Saturday, February 9, 2008

4 nice finds on the blogroll today

Brian is pondering Joel Osteen's recent 60 minutes interview and contemplating the prosperity gospel's lack of authenticity.

Matt, a lifelong Republican, is listening to Obama very closely, and making careful deliberations in his voting choice. (I posted this link this week because i think Brian is modeling something important for all of us to witness...the willingness to listen and think...beyond party lines and divisions.)

Chris Folmsbee is thinking about leading change.

Tony is celebrating the release of his new book The New Christians.

Tuesday, February 5, 2008

I'm obsessive

This weekend I met with a group of leaders from our congregation as we shared in a visit from another pastor we wanted to learn from. During our conversation I was discussing some current plans and activities and the visiting pastor responded in a way that made it clear he understood what I said in a very different light than I intended. My choice of words communicated a completely different picture of something than I was trying to communicate. I wound up having to backtrack and completely re-explain myself. As I was doing so I sat there wondering to myself, "Is that what I really said? That's not what I meant!" And he didn't hear me incorrectly, either. I truly misspoke.

It's been two days and I've slept little...up thinking about how I communicated something so inaccurately without even realizing it. And I've wondered, how often have I done this? Does it happen when I preach? I need to start recording.

I know it seems a bit obsessive...to labor on for two days about a miscommunication but I've come to realize the power that words have. They are released out into the atmosphere sometimes so quickly we don't realize what we're saying. They are non-returnable. We can't release them from our mouths, study them for a while, then suck them back in before they are heard.

When we teach or preach people are really listening. And what they hear causes them to interpret their faith and the world around them. When we speak, even if it doesn't seem so at the time, people are listening. And what they hear causes them to interpret us and possibly even more.

I'm reminded of something my preaching professor in seminary constantly harped on students about...using an "economy of words." It's about carefully measuring the things we say. It's about not miscommunicating. It's about being clear. It's about saying the right amount, not too much, not too little. And it's something I'm not sure I've ever been good at (something my elementary school teachers always said I was horrible at). It's the reason I preach from a manuscript, not an outline.

Although I had an opportunity to correct myself this time, we're not always so fortunate to have that opportunity.

Word of God Incarnate,
may my own utterings be honorable in your sight

and may the ears they fall upon gain understanding.
May my tongue be guarded

and my intentions well-stated

and may my mouth be patient enough to wait upon my brain.

Amen.

Monday, February 4, 2008

10 things I learned this weekend...

1. When Orville Redenbacher's Popcorn commercials went retro and began re-airing their 30+ year old commercials I realized that ol' Orville is a lot creepier than I remember.

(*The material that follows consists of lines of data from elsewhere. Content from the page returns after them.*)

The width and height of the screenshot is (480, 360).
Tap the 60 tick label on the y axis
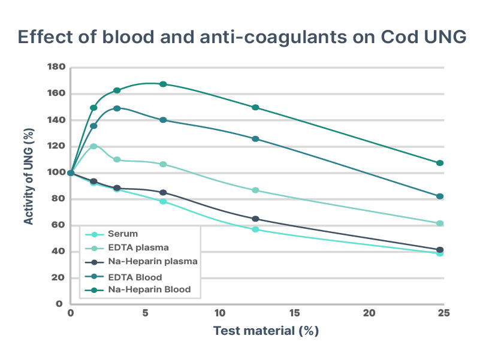[x=58, y=225]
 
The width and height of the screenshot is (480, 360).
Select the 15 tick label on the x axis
[x=294, y=313]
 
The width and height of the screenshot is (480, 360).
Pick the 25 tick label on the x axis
[x=443, y=313]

2. New England Patriots' coach Bill Belichick is an even worse sportsman than I thought. Videotaping opponents is one thing...walking off early when you finally lose is another.

3. There Will Be Blood was a fantastic movie! Young American audiences may not completely understand the concept of a tragedy, as evidenced by the comments I heard from various 20-somethings walking out of the movie, but this movie, based on the Upton Sinclair novel Oil! was a tragedy to which Titus was no rival.

4. It took K-State 24 years to finally win on their home court versus KU. Their current facility was built 22 years ago & until this week KU had a perfect record there. Though I am a die-hard KU fan, I surprisingly found myself rather congratulatory of the purple kitties. Remembering how it felt in 2005 when KU finally beat Nebraska in football after 35 years of futility, I couldn't really deny them that same feeling. But Beasley & Walker will go pro next year, and will be the last blue-chippers to grace Manhattan for another few decades. So here's to the next 24 years of KU dominance!

5. It has now been 3 months since I last saw a blade of grass. The things you take for granted...

6. The only thing more unintelligent than watching Sylvester "Sly" Stallone star in a low-grade, poorly written action movie is seeing him remake the same lousy movie in his fifties. I won't be seeing this one any time soon. Tell me, someone, who finances garbage like this?

7. Cormac McCarthy is evidence that are still some fine American literary works yet to be produced.

8. I hate my dog. Anyone want a Pembroke Welsh Corgi? He's really a good dog most of the time, he just won't shut up at night and is immune to every bark collar on the market.

9. Some older houses, such as the one I live in, have old fashioned boiler heating systems. Every once in a while you have to use the manual water inlet valve to re-balance the water pressure so there's enough water in the system to heat the entire house. I didn't know that before. Now I know. And knowing is half the battle.

10. Though I've been addicted to Canada Dry Ginger Ale for years, I may just have a new favorite soda (that's right, I said soda, not pop). At first I was hesitant to try the Diet Rite Pure Zero Red Raspberry. I was afraid it would taste just like every other Diet Soda I've ever tried...gross and pointless. But I tried it anyway and was pleasantly surprised.